There's always that "it went by so fast" feeling when you find yourself on the last page of the Eastern Music Festival's comprehensive program booklet. The 48th season of this magnificent jewel of a summer music festival ended with a program that proudly showed off its world-class orchestra. Could it just be a coincidence that the 2008 season also ended with the same soloist, cellist Xavier Phillips, and a major work by Richard Strauss? This time, Phillips and Strauss were combined in a performance of Richard Strauss' mammoth tone poem Don Quixote, while it was the first half that had the orchestra all by their lonesome in Claude Debussy's revolutionary La Mer. Gerard Schwarz, Music Director of the EMF, was on the podium for this brilliantly played final concert of 2009.
This was an evening that showed the remarkable diversity and unending wellspring of sounds that can come from the same configuration of instruments.
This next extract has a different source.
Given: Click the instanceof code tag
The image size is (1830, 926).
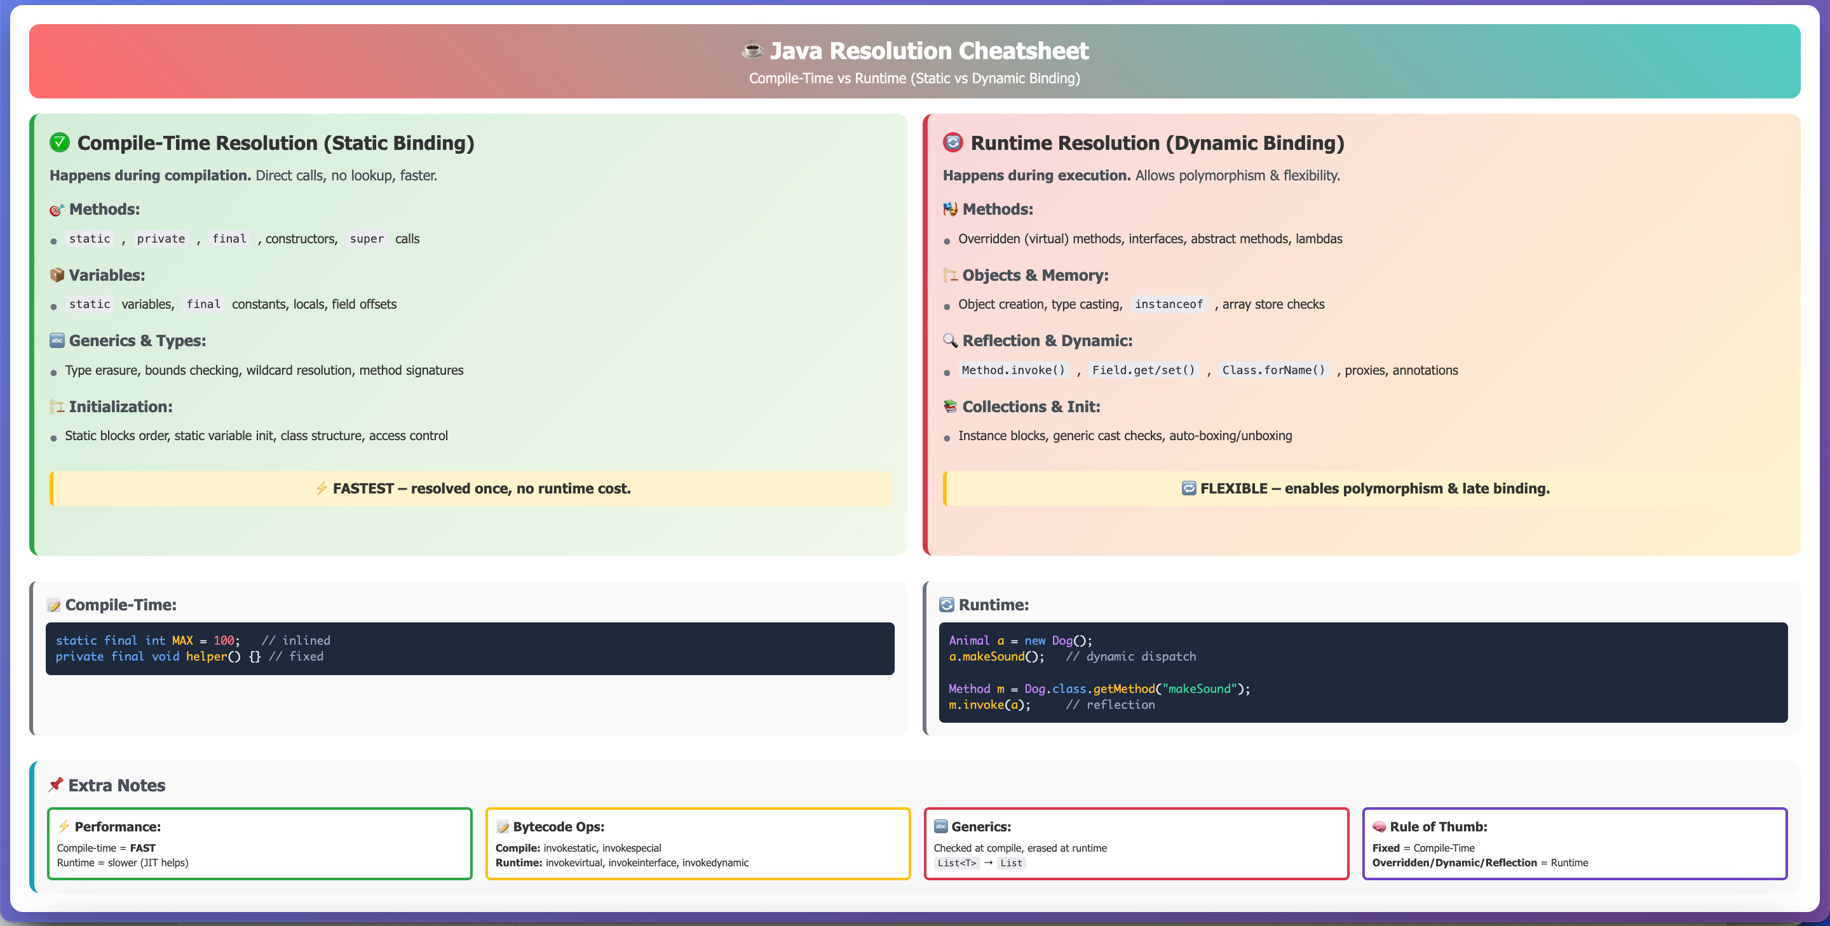Looking at the screenshot, I should pyautogui.click(x=1169, y=304).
Orchestration was the word-of-the-day, and first up was Hugh Aitken. Composer Aitken and Schwarz go way back to their years at Juilliard when Aitken was teaching and Schwarz was a trumpet major. Song Dance, a sparkling and energetic opener, served as the perfect musical appetizer. Upon hearing this I was reminded of several of Respighi's compositions and his effervescent orchestration. The Eastern Festival Orchestra played like a great jazz band, with pinpoint rhythmic articulation and chamber-like ensemble but swinging and giving the feeling of improvisatory freedom.
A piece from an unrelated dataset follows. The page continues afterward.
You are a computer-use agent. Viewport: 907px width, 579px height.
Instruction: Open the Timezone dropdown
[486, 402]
Debussy had already written many solo piano and some chamber music works that led him to be labeled as the musical counterpart of the great French impressionist painters, but it was his remarkable 1904 orchestral composition La Mer (The Sea) where these traits coalesced into a genuine musical landscape. Simply put, this is a description of the ocean in sound and, after this, music and orchestras were forever changed. The three distinct movements depict every facet of the peace and violence of what covers 75% of the earth's surface. The gauzy, dreamlike persona of much of this work belies the technical demands placed on the orchestra. Schwarz led us through sunrises, storms, violent crashing waves, and frolic between wind and sea – while we sat landlocked in Greensboro. Over 100 years after its premiere, Debussy's crowning achievement still serves as the model for programmatic music and is an unending source of inspiration for — and sometimes theft by — today's film composers.
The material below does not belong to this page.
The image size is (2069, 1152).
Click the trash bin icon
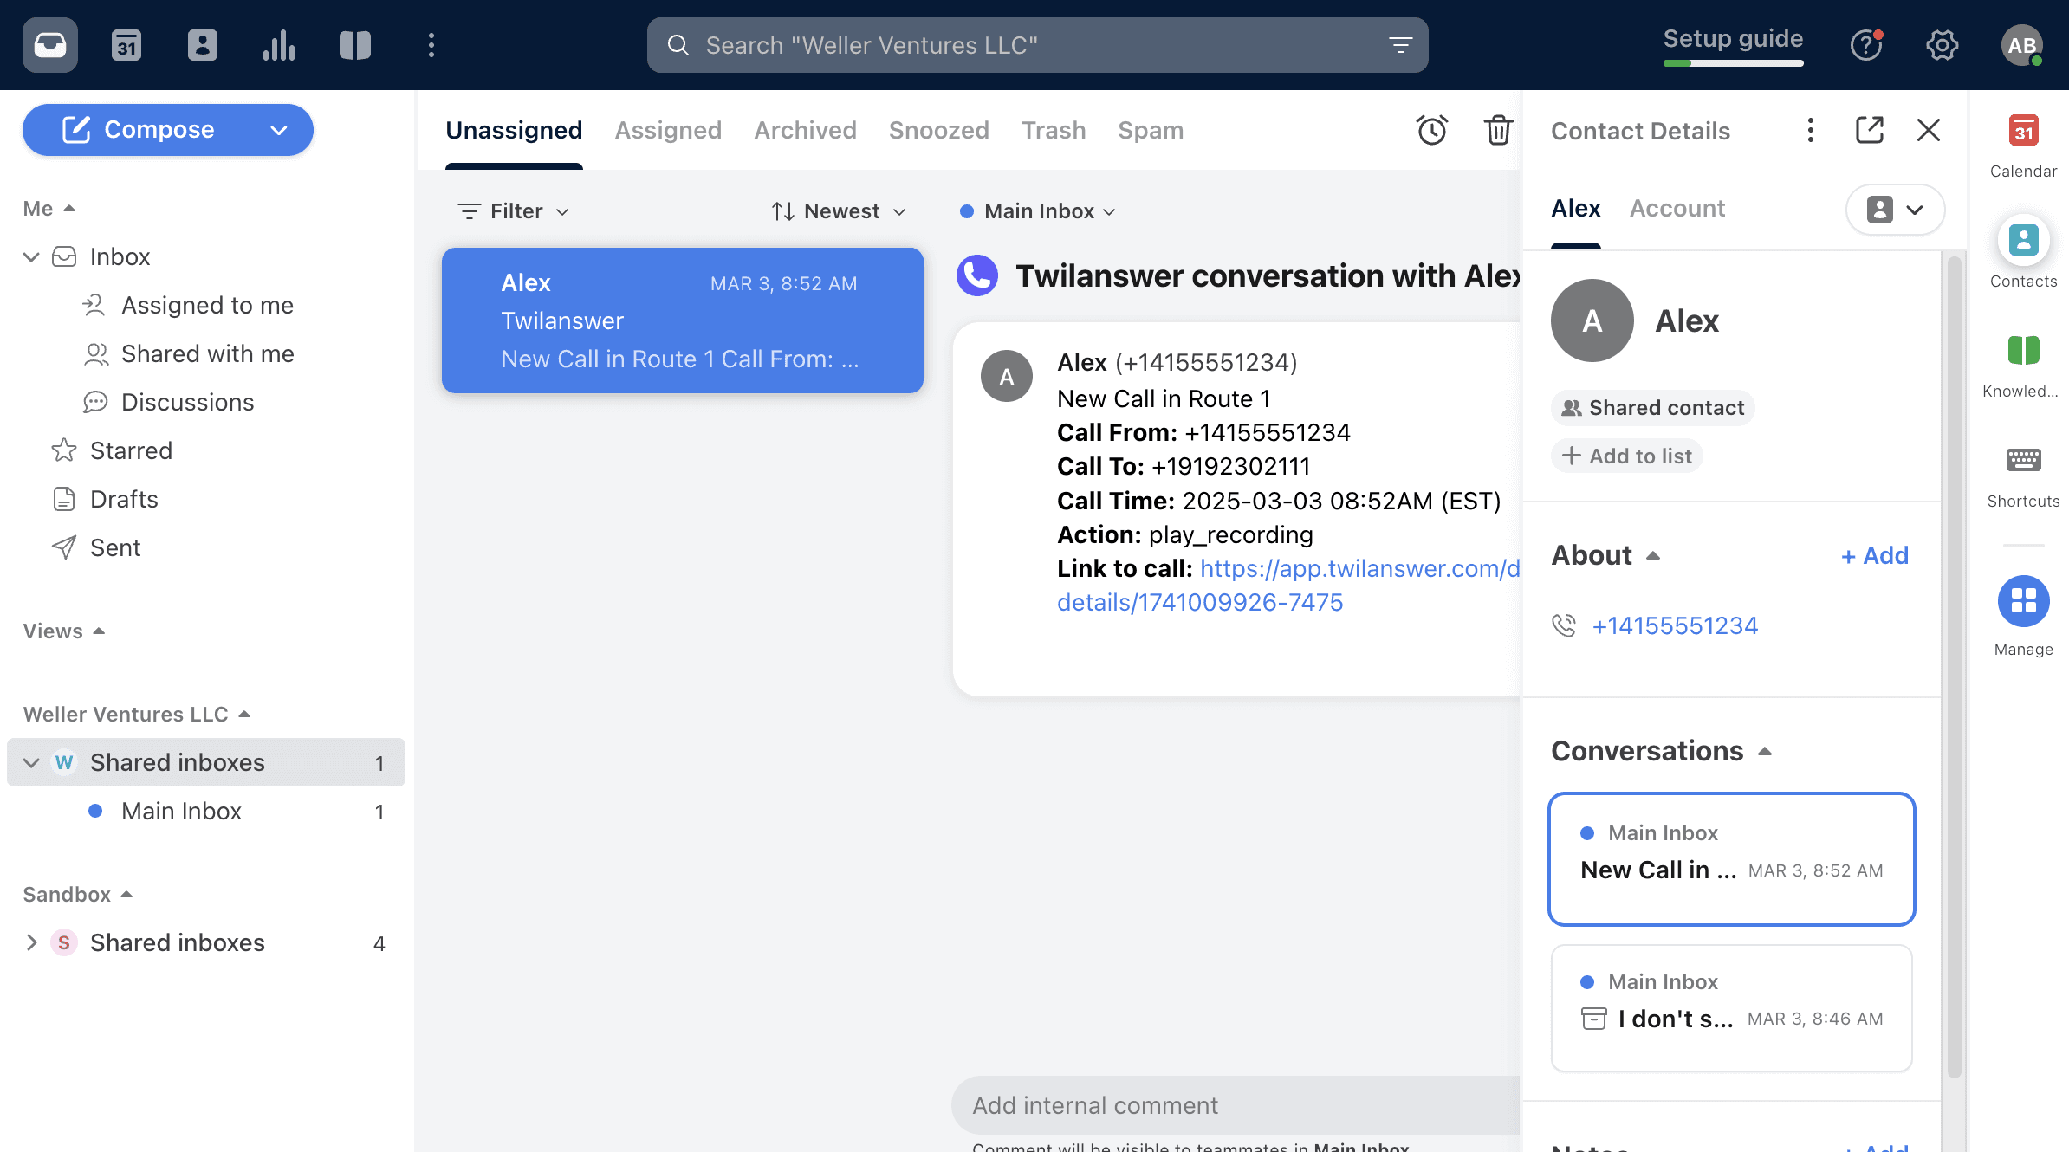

Whereas Debussy often uses technically difficult passages as vehicles to convey atmosphere, effect, and affect, Richard Strauss proudly wears this technique on his composer's sleeve. His music is monstrously hard to play and it sounds like it, and it is most definitely not something to try at home without professional supervision. (Ask any string player working on the sadistic parts to Don Juan for an audition.) Richard Strauss' other "Don" work, Don Quixote, premiered in 1897, is based on the novel Don Quixote de la Mancha by Miguel Cervantes. This is a mammoth work with an introduction, theme, ten variations, and a finale. The cello soloist was the young Parisian Xavier Phillips, whose burnished tone and big sound fleshed out the brash character of Don Quixote. I have never understood why the cellist is the headliner and out front as soloist while the solo viola, portraying the comic sidekick Sancho Panza, is just as big a part but remains in the section. Daniel Reinker, co-principal viola, was mesmerizing in this semi-hidden role.
Although preceding Debussy's magnum opus by six years and quite different in character, Don Quixote similarly stretched the bounds for what an orchestra can do and made demands on musicians that to this day are frightening. Gerard Schwarz and the Eastern Music Festival Orchestra transcended those very real but surface obstacles and gave us an evening of nature, fantastic stories, and adventure in sound. This is what makes live concerts indispensable.